We have tested five different mobile applications for Android and iOS operating systems. Based on our web search we selected the most commonly used facial recognition applications. In particular, we tested True Key, FaceLock for Apps, AppLock, and Luxand Face Recognition on Android Lollipop (version 5.1), as well as BioID Facial Recognition, Luxand Face Recognition, and True Key on iOS 10.2.
Four out of the five tested applications are used to secure a phone, settings, and applications from being opened or changed by anyone other than the owner of the device. This creates access rights for an otherwise open device, so installing and implementing these applications creates read and write privileges granted to only the recognized faces. Luxand Face Recognition, however, is different because it builds a face recognition database. This section details the tested mobile applications thoroughly, and the following section outlines our tests and results.
4.1. FaceLock (Android)
FaceLock is available in a free and paid version. The free version will lock settings, Google Play store, task manager, and one application of your choice. The reason Wise Orchard, or the application developer, chose to lock settings, Google Play, and task manager is to ensure that no one can go and uninstall the application to bypass the facial recognition authentication. The “pro” version, or the paid version, allows the user to lock any and all of the applications of their choosing, with the mandatory locking of settings, Google Play store, and task manager. FaceLock Pro also allows the user to unlock the screen using their face. If the face is not recognized, a pin code or password is required to unlock the screen and all applications in both versions. However, it is not necessary to supply both the face and pin, just one or the other.
* * * *
DIRECTIVE
In the passage on facial recognition apps, what does the free version of FaceLock lock?

INFORMATION SHOWN
* * * *
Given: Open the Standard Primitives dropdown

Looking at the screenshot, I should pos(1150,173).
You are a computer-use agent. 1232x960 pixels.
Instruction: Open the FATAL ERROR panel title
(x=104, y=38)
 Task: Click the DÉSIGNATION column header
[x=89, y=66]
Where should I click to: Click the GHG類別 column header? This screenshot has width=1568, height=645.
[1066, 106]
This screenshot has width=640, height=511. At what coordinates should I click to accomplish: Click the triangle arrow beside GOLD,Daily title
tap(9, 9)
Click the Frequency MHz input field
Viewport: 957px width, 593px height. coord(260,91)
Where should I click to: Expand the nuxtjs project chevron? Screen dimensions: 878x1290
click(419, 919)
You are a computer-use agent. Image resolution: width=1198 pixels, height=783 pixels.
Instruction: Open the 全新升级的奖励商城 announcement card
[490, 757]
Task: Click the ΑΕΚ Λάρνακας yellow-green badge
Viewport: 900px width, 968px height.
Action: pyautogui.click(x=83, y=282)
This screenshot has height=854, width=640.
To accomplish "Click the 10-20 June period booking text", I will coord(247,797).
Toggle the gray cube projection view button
* * * *
WRITTEN ANSWER
It locks settings, the Google Play store, the task manager, and one application of the user's choice.